Interview de Aloha Nuñez, ministre du pouvoir populaire pour les Peuples indigènes
Le thème des peuples indigènes a été une source d’attaque permanente contre les différents gouvernements progressistes d’Amérique Latine. Alors que la majorité des peuples autochtones soutiennent ou ont soutenu fermement les processus révolutionnaires, nombreuses sont les organisations ou les ONGs qui critiquent leurs actions.
Quels ont été les avancés dans ce domaine au sein de la Révolution bolivarienne ? Qu’est-ce qui a changé depuis l’arrivée d’Hugo Chávez au pouvoir pour les peuples indigènes ? Est-il vrai que le président Maduro ait ordonné un massacre des indiens pémons, à la frontière avec le Brésil, le 23 février 2019 ?

◆ **Tâches à réaliser**:
(A) Recopiez à l'identique le passage de l'extrait sur les peuples indigènes compris entre « Interview de Aloha » et « février 2019 ? », ces deux bornes incluses.
(B) Prolongez l'extrait sur les peuples indigènes à partir de l'endroit où il s'arrête.
Les lignes qui suivent ne sont pas nécessaires.

Lignes pour localiser les éléments décrits
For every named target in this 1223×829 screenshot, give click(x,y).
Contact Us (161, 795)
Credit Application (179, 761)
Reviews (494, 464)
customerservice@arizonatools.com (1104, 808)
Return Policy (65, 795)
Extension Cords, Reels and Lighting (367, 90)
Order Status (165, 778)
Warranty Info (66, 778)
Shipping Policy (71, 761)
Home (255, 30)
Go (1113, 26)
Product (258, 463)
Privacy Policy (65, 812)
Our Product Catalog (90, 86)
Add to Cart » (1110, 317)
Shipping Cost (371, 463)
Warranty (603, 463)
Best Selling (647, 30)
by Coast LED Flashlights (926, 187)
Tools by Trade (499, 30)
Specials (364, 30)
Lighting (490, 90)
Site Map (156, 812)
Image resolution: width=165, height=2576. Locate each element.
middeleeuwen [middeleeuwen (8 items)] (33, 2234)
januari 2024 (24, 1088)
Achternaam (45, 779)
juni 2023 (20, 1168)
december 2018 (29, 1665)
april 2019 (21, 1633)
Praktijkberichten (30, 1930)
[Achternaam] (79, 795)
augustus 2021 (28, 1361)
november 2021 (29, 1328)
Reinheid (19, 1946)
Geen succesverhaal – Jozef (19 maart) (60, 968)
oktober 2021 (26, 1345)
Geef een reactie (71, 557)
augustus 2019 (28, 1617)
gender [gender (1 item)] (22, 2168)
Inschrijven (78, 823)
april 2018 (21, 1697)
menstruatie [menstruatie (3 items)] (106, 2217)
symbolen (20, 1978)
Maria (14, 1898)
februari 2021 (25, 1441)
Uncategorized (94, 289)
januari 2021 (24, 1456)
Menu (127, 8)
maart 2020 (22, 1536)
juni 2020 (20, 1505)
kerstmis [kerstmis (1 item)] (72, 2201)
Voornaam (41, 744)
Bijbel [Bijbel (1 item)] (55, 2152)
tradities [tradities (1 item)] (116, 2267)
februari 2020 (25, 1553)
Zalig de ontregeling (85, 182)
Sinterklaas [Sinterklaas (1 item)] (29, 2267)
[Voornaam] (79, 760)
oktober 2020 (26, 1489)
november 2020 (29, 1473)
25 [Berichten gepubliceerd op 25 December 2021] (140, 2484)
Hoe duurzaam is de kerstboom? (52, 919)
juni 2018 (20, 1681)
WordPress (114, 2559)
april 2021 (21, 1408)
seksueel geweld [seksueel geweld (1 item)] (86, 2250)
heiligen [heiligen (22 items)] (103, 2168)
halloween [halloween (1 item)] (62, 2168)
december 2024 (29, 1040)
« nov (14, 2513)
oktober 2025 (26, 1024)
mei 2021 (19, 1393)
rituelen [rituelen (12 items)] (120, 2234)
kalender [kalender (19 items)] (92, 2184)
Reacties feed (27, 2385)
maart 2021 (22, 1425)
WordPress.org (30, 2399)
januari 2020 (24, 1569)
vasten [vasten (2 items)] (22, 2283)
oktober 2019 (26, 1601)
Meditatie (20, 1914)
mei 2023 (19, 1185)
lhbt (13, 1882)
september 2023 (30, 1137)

◆ **Réponses par tâche**:
(A)
Interview de Aloha Nuñez, ministre du pouvoir populaire pour les Peuples indigènes
Le thème des peuples indigènes a été une source d’attaque permanente contre les différents gouvernements progressistes d’Amérique Latine. Alors que la majorité des peuples autochtones soutiennent ou ont soutenu fermement les processus révolutionnaires, nombreuses sont les organisations ou les ONGs qui critiquent leurs actions.
Quels ont été les avancés dans ce domaine au sein de la Révolution bolivarienne ? Qu’est-ce qui a changé depuis l’arrivée d’Hugo Chávez au pouvoir pour les peuples indigènes ? Est-il vrai que le président Maduro ait ordonné un massacre des indiens pémons, à la frontière avec le Brésil, le 23 février 2019 ?

(B)
Pour répondre à toutes ces questions, nous avons été discuter avec Aloha Nuñez, Ministre des Peuples Indigènes du Venezuela. La plus haute autorité de l’Etat en la matière nous accueille au siège du ministère, un immeuble vétuste du centre de Caracas. Au dernier étage, des posters à l’effigie des luttes des peuples indigènes d’Amérique Latine ornent les murs, comme pour signifier que les efforts déployés par l’administration du président Maduro ne s’arrêtent pas aux frontières du pays.
Aloha Nuñez est une jeune femme de l’ethnie wayuu, le peuple dont le territoire est à cheval entre le nord du Venezuela et la région de la Guajira colombienne. Dès ses études à l’Université du Zulia, dans la ville de Maracaibo, elle s’investit dans la défense des droits de son peuple. A 24 ans, elle devient vice-ministre des peuples indigènes, puis à 29 ans, elle est investit ministre par le ComandanteHugo Chávez. Elle sera élue député à l’Assemblée Nationale en 2015, et deviendra la présidente du Parlement Indigène des Amérique en 2016. Après un bref passage à l’Assemblée Constituante en 2017, le président Maduro renouvellera sa confiance dans son administration en la nommant de nouveau ministre des Peuples indigènes du Venezuela en janvier 2018. Toute la trajectoire sa vie a été dédiée à la défense de la cause indigène.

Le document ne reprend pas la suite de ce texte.